Many series are driven partly by an external covariate you observe but do not want to resample: a policy rate, a price index, a control input. tsbootstrap handles this with one extra keyword, bootstrap(..., exog=z). The exogenous series is held fixed across every replicate, while only the model innovations are resampled. Three model shapes accept exog:

  • ARX: a univariate AR with a covariate, y_t = c + sum_j phi_j y_{t-j} + beta . z_t + e_t.

  • VARX: a vector AR with a covariate, Y_t = c + sum_j A_j Y_{t-j} + B z_t + e_t.

  • ARIMAX: an integrated ARMA where the covariate enters at the level.

Every data-generating process here has a known coefficient, so we can check that the bootstrap distribution recovers the truth instead of taking the library’s word for it.

[1]:
# On Colab or Binder, install tsbootstrap first (skipped if already present):
try:
    import tsbootstrap  # noqa: F401
except ImportError:
    %pip install -q "tsbootstrap[examples]"

What accepts exog, and what does not

The exog keyword is routed only to the model-based methods: ResidualBootstrap (with an AR, VAR, or ARIMA model) and SieveAR. The block methods and IID resample observations directly; they have no model to attach a covariate to, so passing exog to them raises immediately rather than silently ignoring it. The last section deliberately triggers that error to show what it looks like.

There is one alignment rule. For ARX and VARX the recursion steps through time, so the covariate value at each step has to line up with the step being generated.
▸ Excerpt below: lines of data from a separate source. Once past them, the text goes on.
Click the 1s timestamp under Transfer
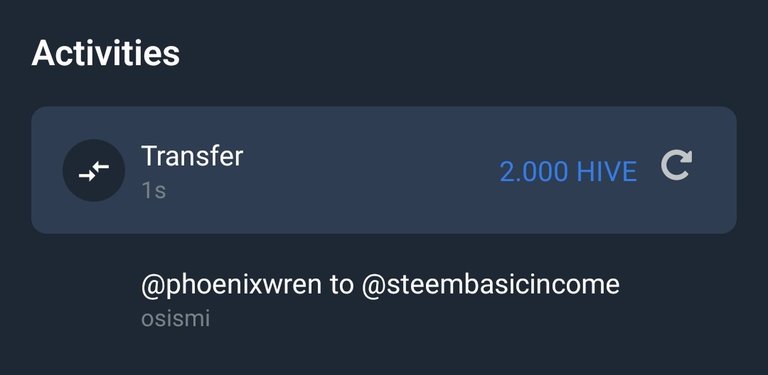 [x=153, y=190]
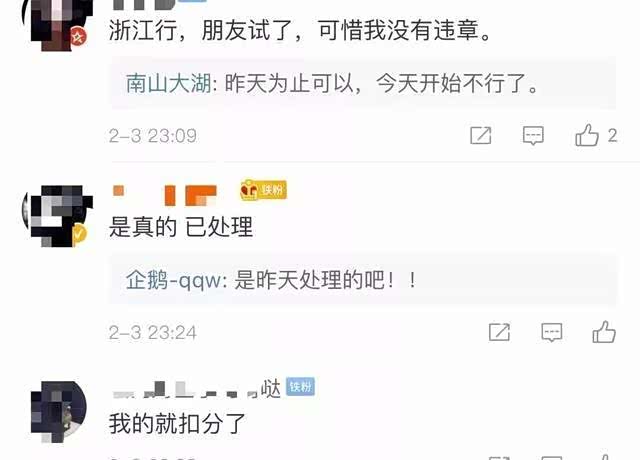Tap the yellow verified badge on the second avatar
640x460 pixels.
(79, 234)
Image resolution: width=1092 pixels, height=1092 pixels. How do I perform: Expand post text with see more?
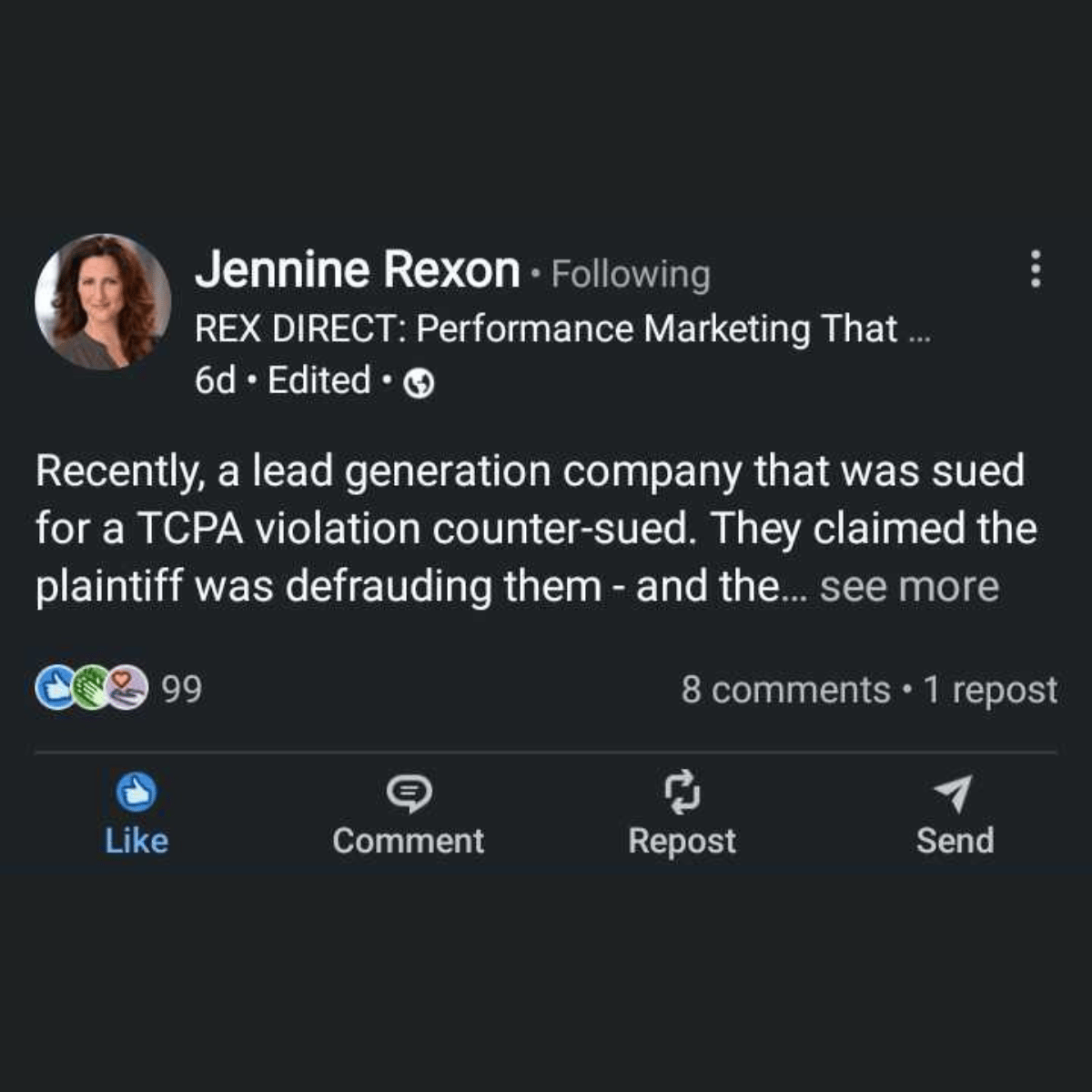pyautogui.click(x=908, y=586)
That requires initial="fixed" (start from the observed initial block, not a random one) and burn_in=0 (there is no covariate value to feed the discarded burn-in steps). ARIMAX has no such constraint: the covariate enters at the level after inverse-differencing, not inside the step recursion, so the default settings are fine.

[2]:
import matplotlib.pyplot as plt
import numpy as np

from tsbootstrap import AR, ARIMA, VAR, MovingBlock, ResidualBootstrap, bootstrap
from tsbootstrap.model.fit import fit_ar, fit_var


# A single re-fit helper: estimate the exog coefficient(s) on any series given the
# same fixed covariate. This is how we read the bootstrap distribution of beta.
def refit_ar_beta(series, exog, order=1):
    return fit_ar(np.asarray(series), order, exog).exog_coefs


def refit_var_beta(series, exog, order=1):
    return fit_var(np.asarray(series), order, exog).exog_coefs

ARX: recover a known covariate effect

We generate a stationary AR(1) with a known covariate effect:

y_t = phi * y_{t-1} + beta * z_t + e_t, with phi = 0.6, beta = 2.0, and standard-normal noise.
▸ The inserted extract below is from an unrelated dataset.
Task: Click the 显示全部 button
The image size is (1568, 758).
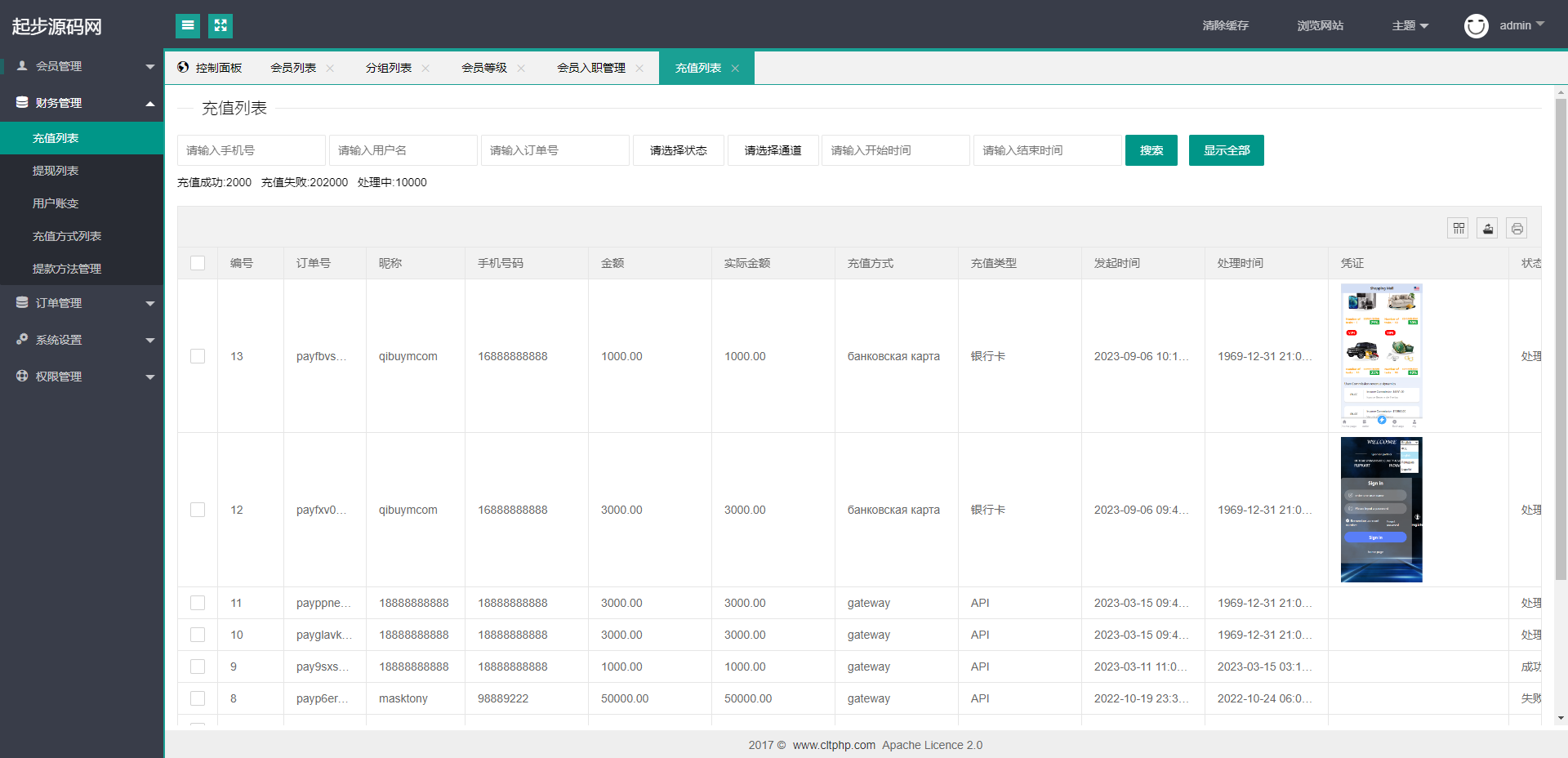Action: (x=1226, y=150)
The covariate z is just white noise here; what matters is that its true coefficient is beta = 2.0. We fit the ARX once, bootstrap with exog=z (innovations resampled, z held fixed), refit beta on every replicate, and look at the resulting distribution.

[3]:
rng = np.random.default_rng(0)
n_arx = 400
PHI, BETA = 0.6, 2.0

z = rng.standard_normal(n_arx)
e = rng.standard_normal(n_arx)
y = np.zeros(n_arx)
for t in range(1, n_arx):
    y[t] = PHI * y[t - 1] + BETA * z[t] + e[t]

# Point estimate on the observed data.
fit = fit_ar(y, 1, z)
print(f"observed phi  hat = {fit.ar_coefs[0]:.4f}  (true {PHI})")
print(f"observed beta hat = {fit.exog_coefs[0]:.4f}  (true {BETA})")
observed phi  hat = 0.6056  (true 0.6)
observed beta hat = 2.0871  (true 2.0)

ARX requires initial="fixed" and burn_in=0. The AR spec already defaults to those, but we set them explicitly to make the contract visible.

[4]:
arx_spec = ResidualBootstrap(model=AR(order=1, initial="fixed", burn_in=0))
arx_res = bootstrap(y, method=arx_spec, n_bootstraps=600, random_state=1, exog=z)
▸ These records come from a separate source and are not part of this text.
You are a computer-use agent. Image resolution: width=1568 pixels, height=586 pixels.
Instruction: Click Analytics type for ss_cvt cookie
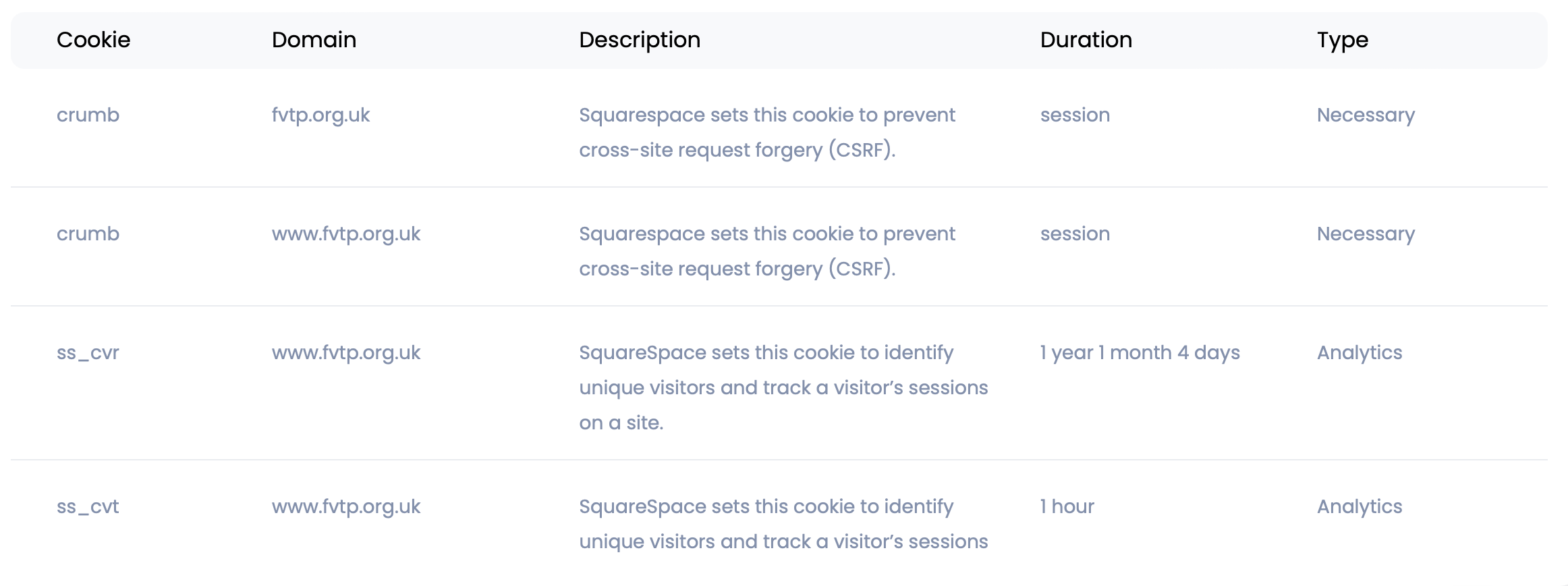coord(1359,507)
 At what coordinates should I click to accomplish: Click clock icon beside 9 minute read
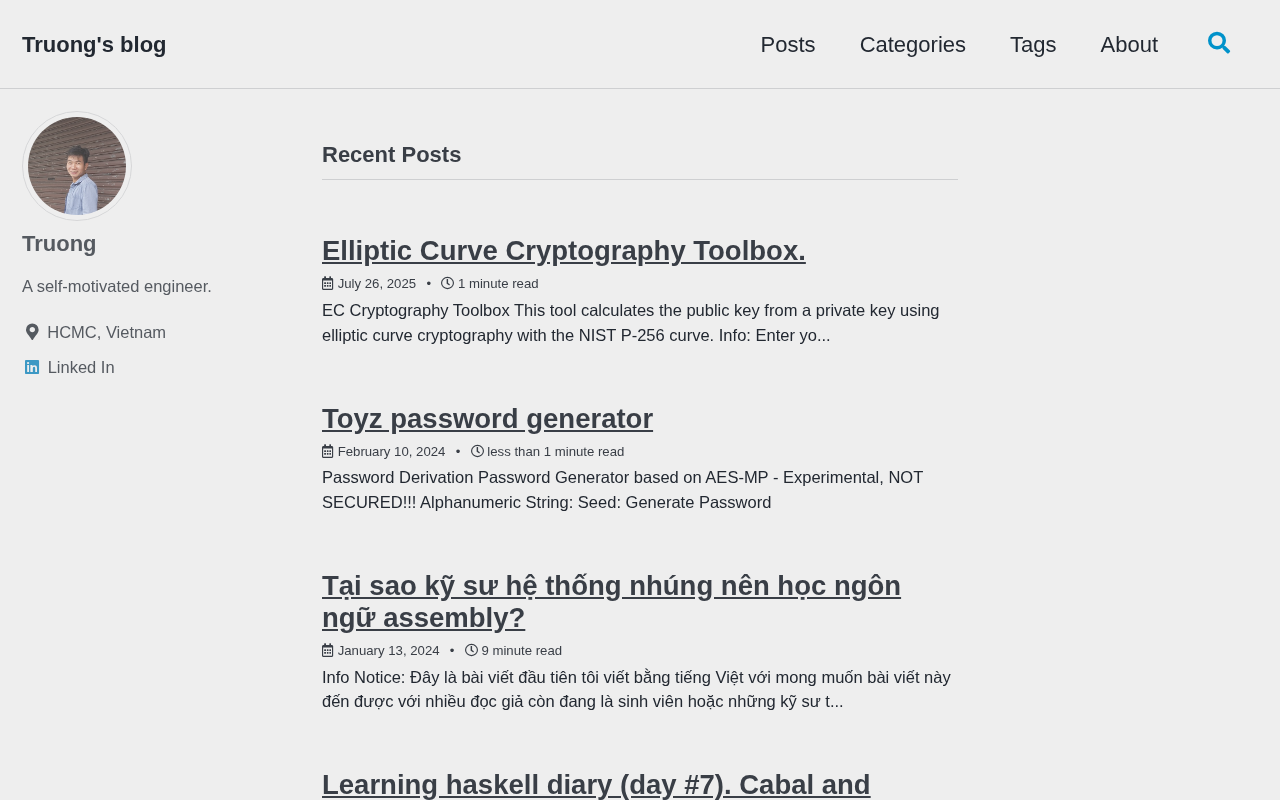pyautogui.click(x=471, y=650)
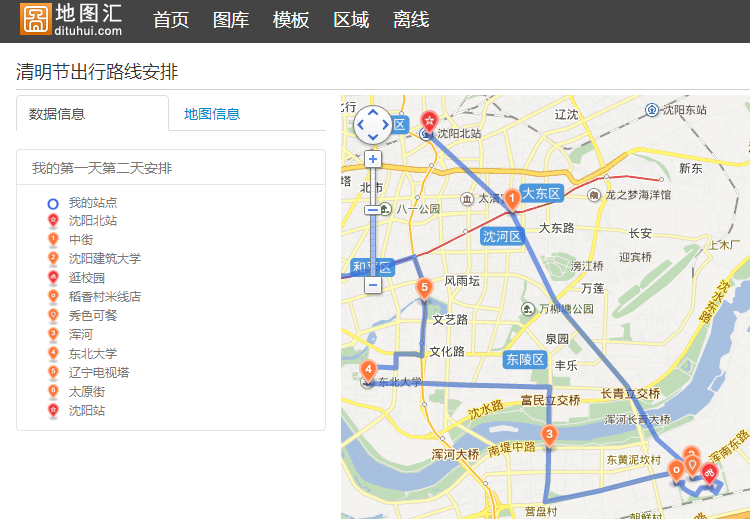
Task: Select the 数据信息 tab
Action: pos(57,114)
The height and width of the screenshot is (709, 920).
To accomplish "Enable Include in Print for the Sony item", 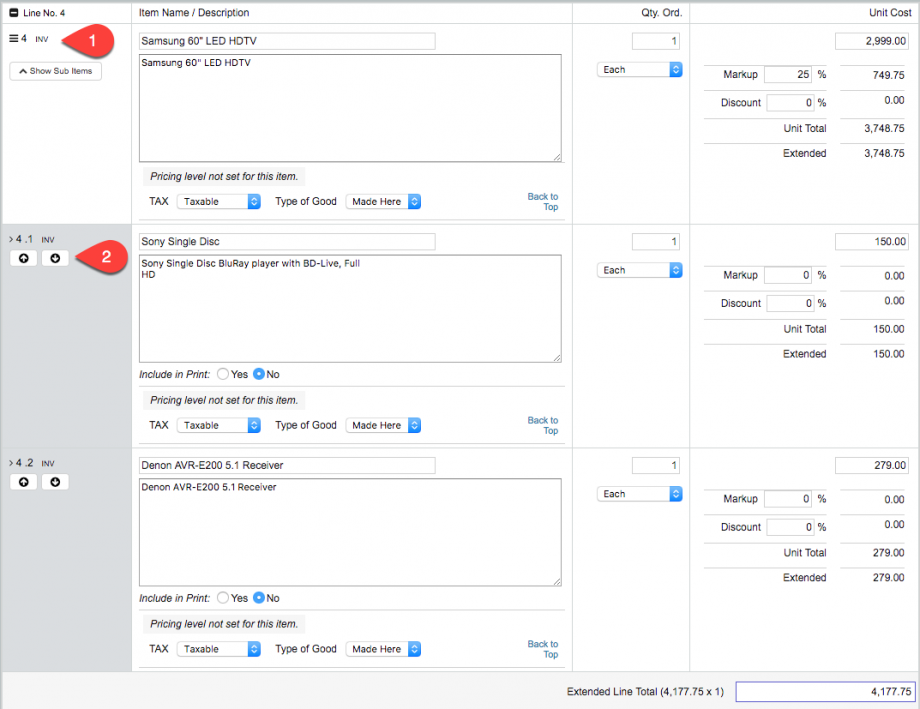I will 223,374.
beta_draws = np.array([refit_ar_beta(v, z)[0] for v in arx_res.values()])
lo, hi = np.quantile(beta_draws, [0.025, 0.975])
print(f"bootstrap beta mean = {beta_draws.mean():.4f}  (true {BETA})")
print(f"bootstrap beta std  = {beta_draws.std():.4f}")
print(f"95% bootstrap interval = [{lo:.4f}, {hi:.4f}]  contains true beta: {lo <= BETA <= hi}")
bootstrap beta mean = 2.0876  (true 2.0)
bootstrap beta std  = 0.0498
95% bootstrap interval = [1.9899, 2.1824]  contains true beta: True
[5]:
fig, ax = plt.subplots(figsize=(8, 4.5), constrained_layout=True)
ax.hist(beta_draws, bins=35, color="tab:blue", alpha=0.75, edgecolor="white", linewidth=0.4)
ax.axvspan(
    lo, hi, color="tab:orange", alpha=0.15, label=f"95% bootstrap interval [{lo:.3f}, {hi:.3f}]"
)
ax.axvline(BETA, color="black", lw=2.5, label=f"true beta = {BETA}")
ax.axvline(
    beta_draws.mean(),
    color="tab:red",
    lw=2,
    ls="--",
    label=f"bootstrap mean = {beta_draws.mean():.3f}",
)
ax.set_xlabel(r"re-estimated covariate coefficient  $\beta$")
ax.set_ylabel("frequency (count of replicates)")
ax.set_title("ARX bootstrap distribution of the covariate coefficient")
ax.legend(loc="upper right", framealpha=0.9)
plt.show()
../_images/tutorials_exogenous_regressors_8_0.png
[6]:
import pandas as pd

# Recovered-vs-true summary for the ARX covariate coefficient.
arx_table = pd.DataFrame(
    {
        "true": [BETA],
        "bootstrap mean": [beta_draws.mean()],
        "bootstrap std": [beta_draws.std()],
        "95% lower": [lo],
        "95% upper": [hi],
        "covers true": [bool(lo <= BETA <= hi)],
    },
    index=["beta"],
).round(4)
arx_table
[6]:
true bootstrap mean bootstrap std 95% lower 95% upper covers true
beta 2.0 2.0876 0.0498 1.9899 2.1824 True

The distribution is centered on the true beta = 2.0 and the 95% bootstrap interval brackets it. The covariate was held fixed across replicates, so this spread reflects only the innovation resampling, which is the uncertainty in beta given the observed z.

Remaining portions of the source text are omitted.